|Lebanese opposition calls for resignation of security chiefs (Daily Star)
|Lebanon's political opposition has failed to adopt Chouf MP Walid Jumblatt's call for President Emile Lahoud to step down in its official list of demands for approving a transitional government.
Instead the group called for the resignation of the country's security chiefs in the wake of former Prime Minister Rafik Hariri's assassination and for Syria's President Bashar Assad to withdraw all his country's troops and intelligence agencies from Lebanon immediately.
The demand for the "immediate" resignation of Lebanon's public prosecutor and six top security officials to ensure the integrity of the probe into Hariri's assassination, followed a meeting of most of the opposition grouping at Jumblatt's ancestral mansion of Mukhtara, where he has remained in recent days for security purposes.
Jumblatt was philosophical about the rejection by his colleagues of his demand that Lahoud should resign.
He said: "This statement might not be up to the ambitions of the Lebanese youth. But the unity of the opposition was placed above all."
Jumblatt added: "Our demands are moderate, the popular demands downtown are much higher."
But speaking later on CNN, the Druze leader said: "The best scenario is for the president to resign and for Parliament to appoint a new president and Cabinet."
The refusal to demand Lahoud's resignation is understood to have come about after Maronite Patriarch Nasrallah Butros Sfeir urged the opposition to work for change within the framework of the country's Constitution.
Sfeir, the spiritual patron of the Christian Qornet Shehwan opposition group is understood to feel Lahoud's resignation may lead to unrest in the country.
Under Lebanon's Constitution and confessional system of government, the office of president must be held by a Maronite.
But Minyeh MP Ahmed Fatfat insisted the omission was simply due to the fact that his resignation was not backed by all the opposition.
Fatfat, who read the gathering's statement, said: "These demands are the only way out of the dark tunnel we are now in."
Despite its failing to demand Lahoud's resignation, the opposition spared no punches in its denunciation of the president.
The statement said the "unconstitutional and illegitimate" extension of the president's term of office last year, a move largely orchestrated by Syrian intervention, was to blame for the country's current political crisis.
Jumblatt said: "The Syrian decision to support Lahoud brought about this catastrophe."
The Chouf MP called for Syria to give a timetable for the withdrawal of its 15,00 troops and intelligence officers. "I expect Syria to accept our demands.
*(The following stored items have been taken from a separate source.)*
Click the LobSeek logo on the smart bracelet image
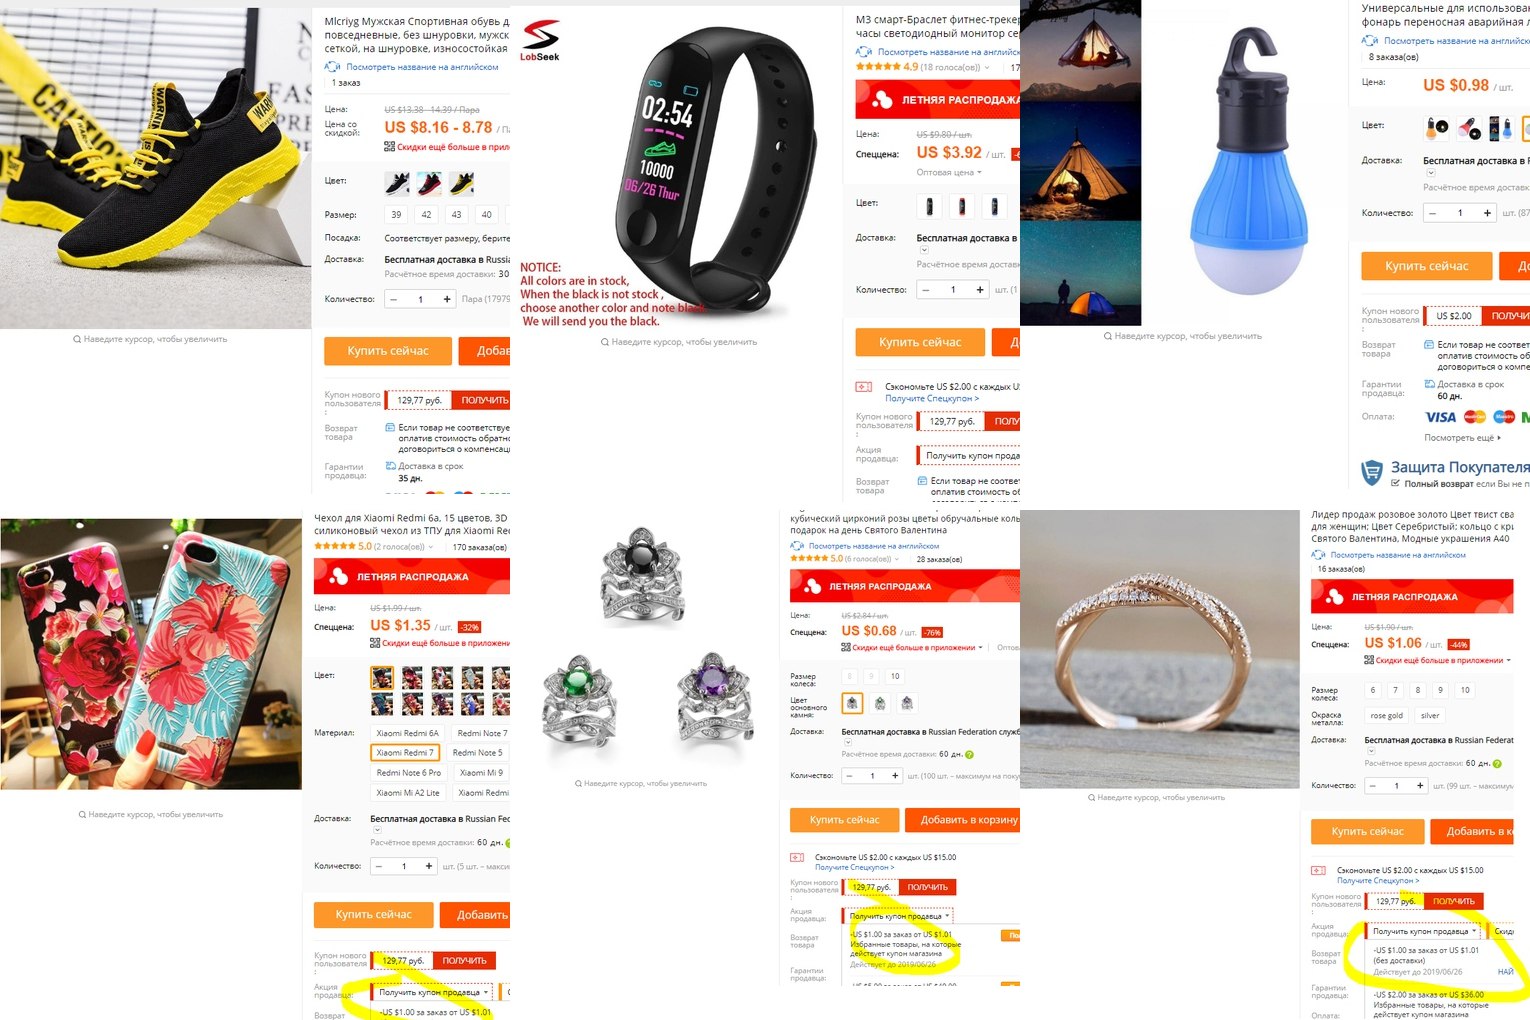This screenshot has height=1020, width=1530. tap(540, 40)
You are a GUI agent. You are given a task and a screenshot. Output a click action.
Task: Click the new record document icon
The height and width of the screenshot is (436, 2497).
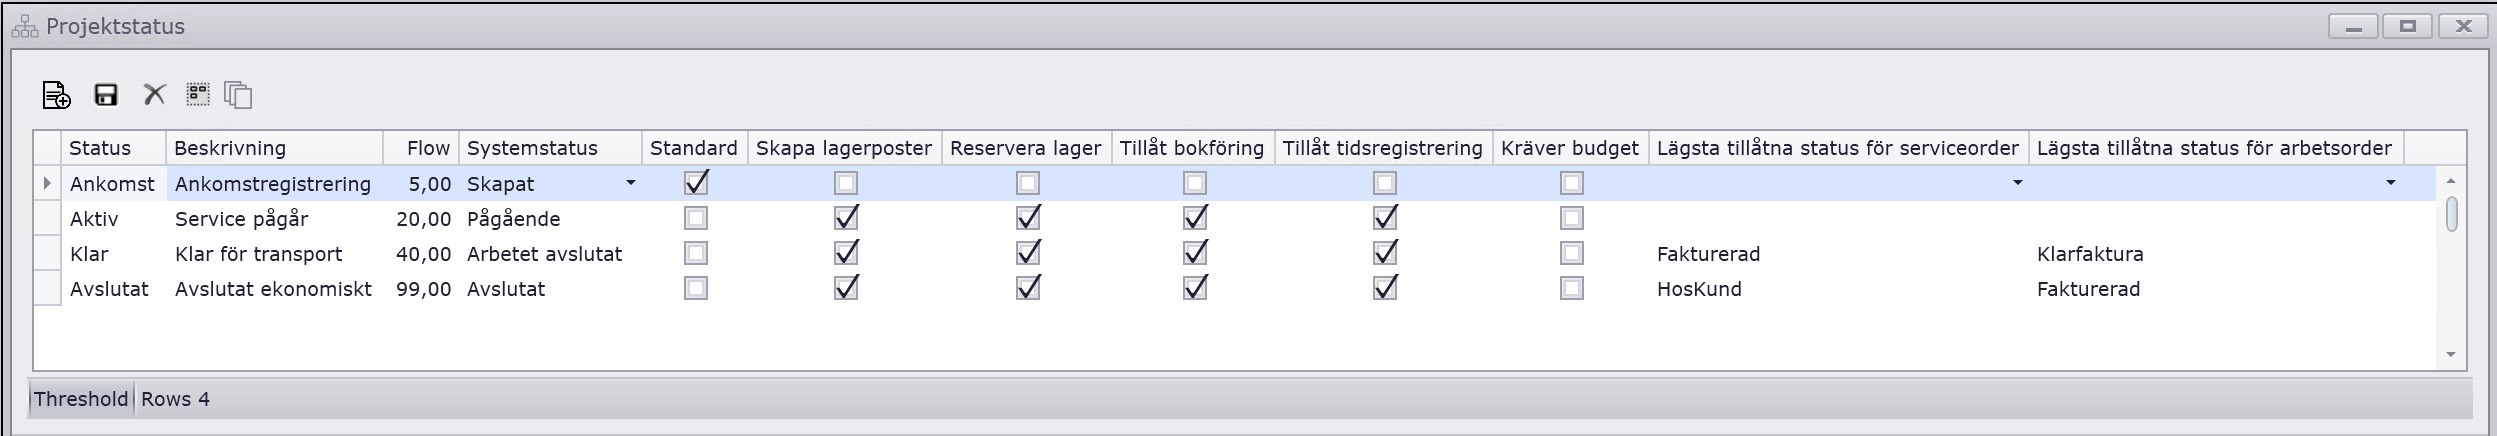click(x=56, y=95)
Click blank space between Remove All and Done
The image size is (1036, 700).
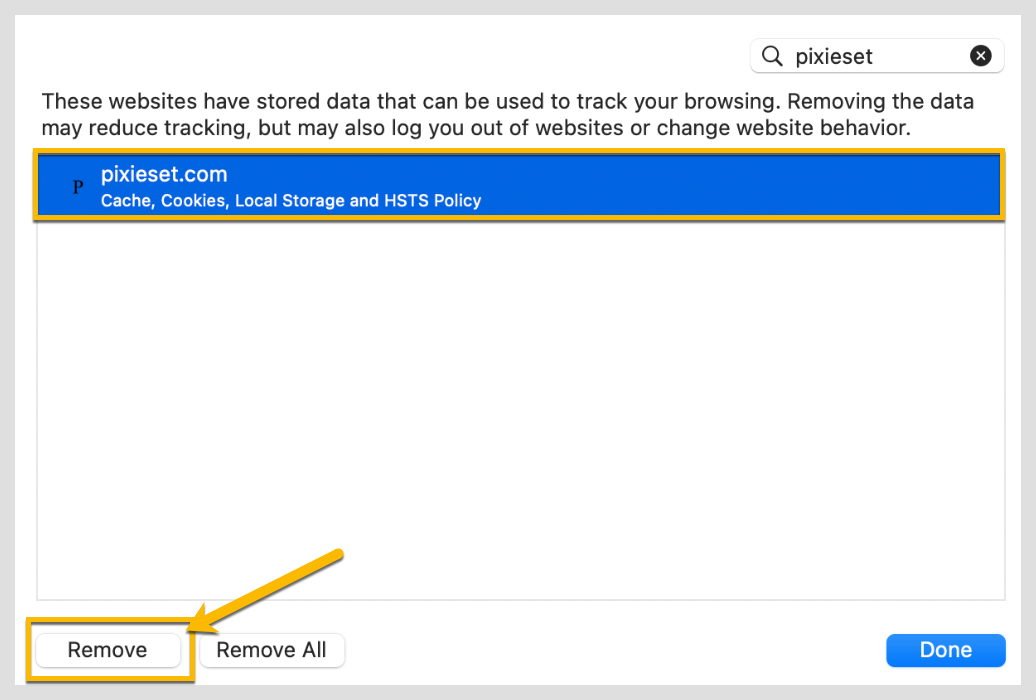pyautogui.click(x=610, y=650)
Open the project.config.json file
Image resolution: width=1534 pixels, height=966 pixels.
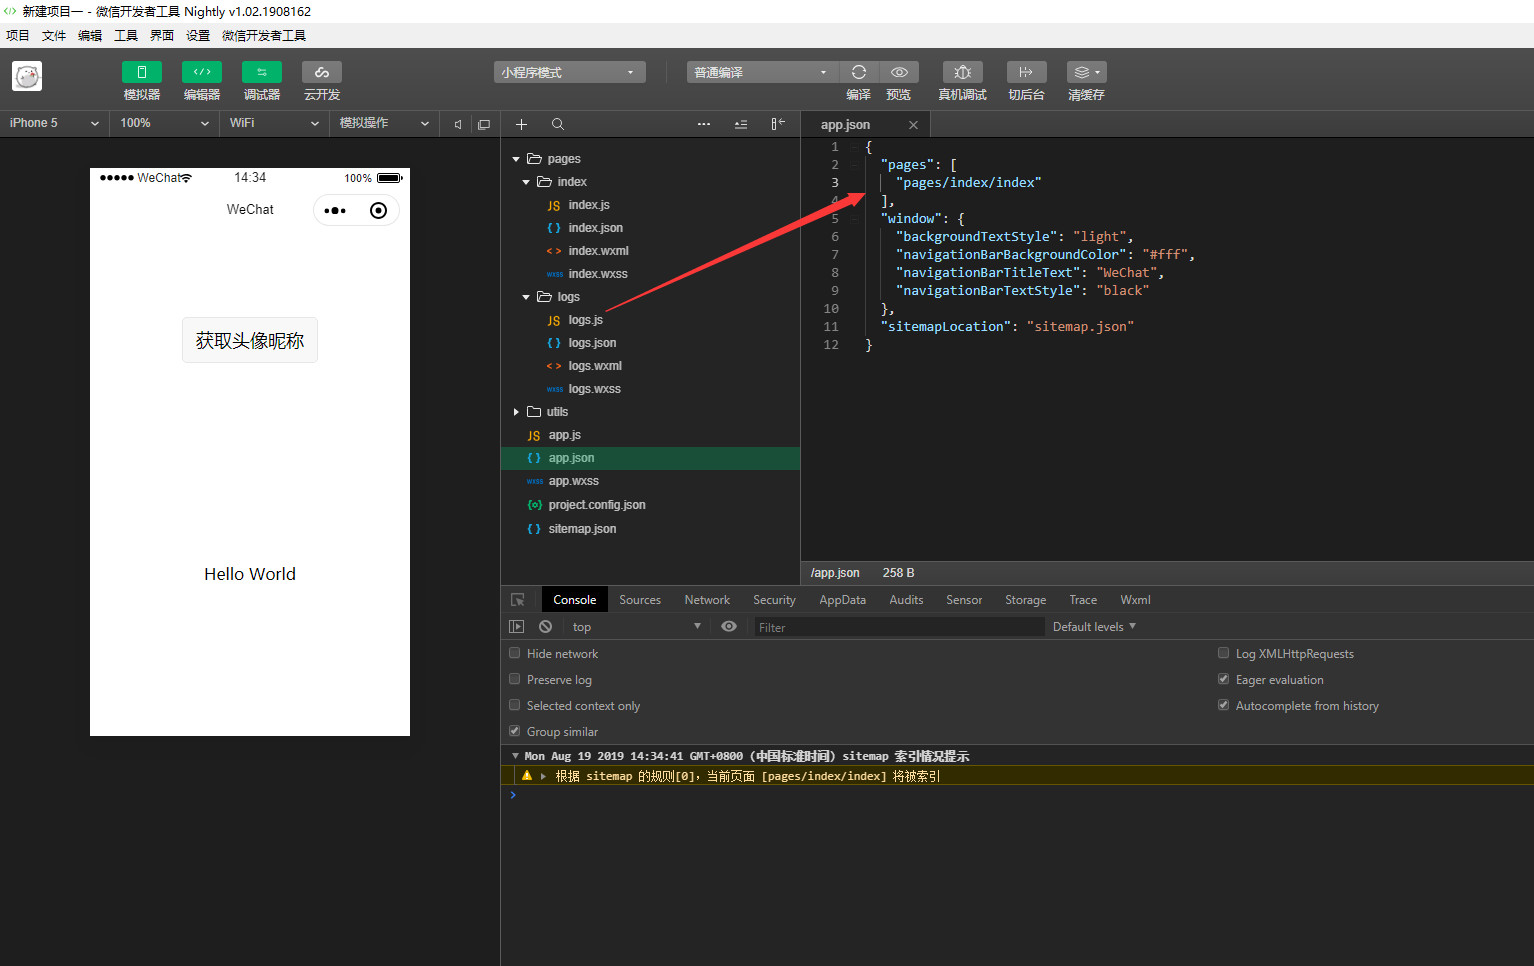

We will not accept any more delays. The young people of Lebanon won't accept any more delays."
In a bid to break the current political logjam, the opposition said it would send a delegation of two MPs to submit
its demands to Lahoud as soon as the president sets the date for parliamentary consultations to begin.
But Fatfat insisted the delegation would not be allowed to discuss the formation of any new Cabinet. "This does not mean we are going to hold negotiations with the president over the formation of a new Cabinet. The delegation will only hand him this document."
The opposition also refused to nominate a successor to outgoing Premier Omar Karami until Lahoud meets their demands in full.
Fatfat reiterated the opposition's demands for an international probe into Hariri's murder. The full list of those whom the opposition insists must resign is: Director General of State Security Edward Mansour, Director General of the Internal Security Forces Ali Hajj, head of Military Intelligence Raymond Azar, State Prosecutor Adnan Addoum, Director General of the Surete Generale Jamil Sayyed, Commander of the Presidential Guard Mustafa Hamdan and head of the Monitoring Agency in the Lebanese Intelligence Bureau Ghassan Tufeili.
Nayla Mouawad, who sat alongside Jumblatt and Fatfat, said the people on the list have transformed the country into what she called "a police state."
She added: "Those people are the real powers in the country and the fault of Premier Karami's government is that it was serving as a cover to them."